Of course, my whole point in moving from a CPU-mediated implementation
to an all-FPGA one is to eliminate the possibility of bandwidth
underutilization or unnecessary latency because the L2 converter logic
is "thinking about it".

Having the head drop decision made while the last cell of the previous
in-progress packet is being transmitted seems like a reasonable
approach to me.  IOW, as we transmit the last cell of packet N, decide
whether we'll do packet N+1 or N+2 next.

> Half a second at bottleneck rate is plenty. At the higher link rate the
> buffer will fill more gradually, so you can still absorb a half second
> burst in practice, if your inbound link rate is 2Mbps.

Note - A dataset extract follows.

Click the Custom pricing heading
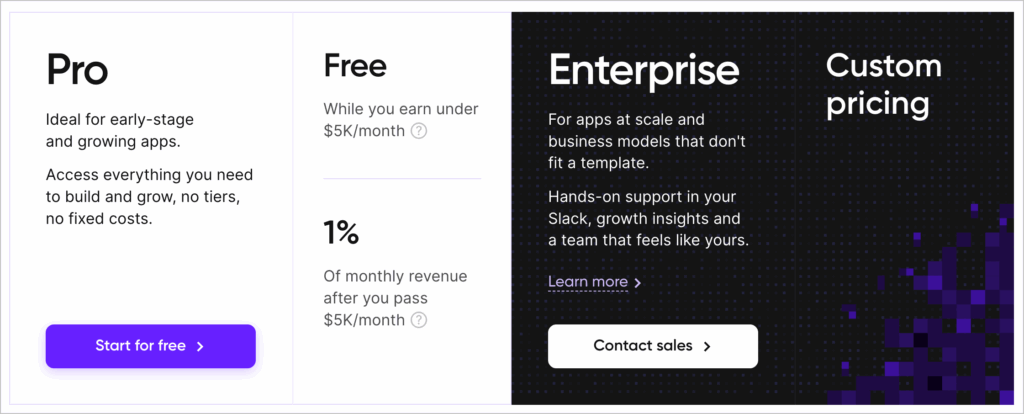 884,84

OK, so it sounds like we'll be in a good shape with an EP3C5 or EP3C10
FPGA.  (Those are the lowest-end Cyclone III parts with 46 KiB of RAM
inside.)

> You should definitely think ahead to how you will implement head drop
> eventually. Changing that part of the system later might be more painful
> than you anticipate.

Well, I do for sure need to plan the FPGA logic and RAM resource usage
with this subsequent addition in mind.  The main thing I'll need to
add to my logic in order to implement this head drop mechanism is a
way for the drain side logic to know where the packet boundaries are.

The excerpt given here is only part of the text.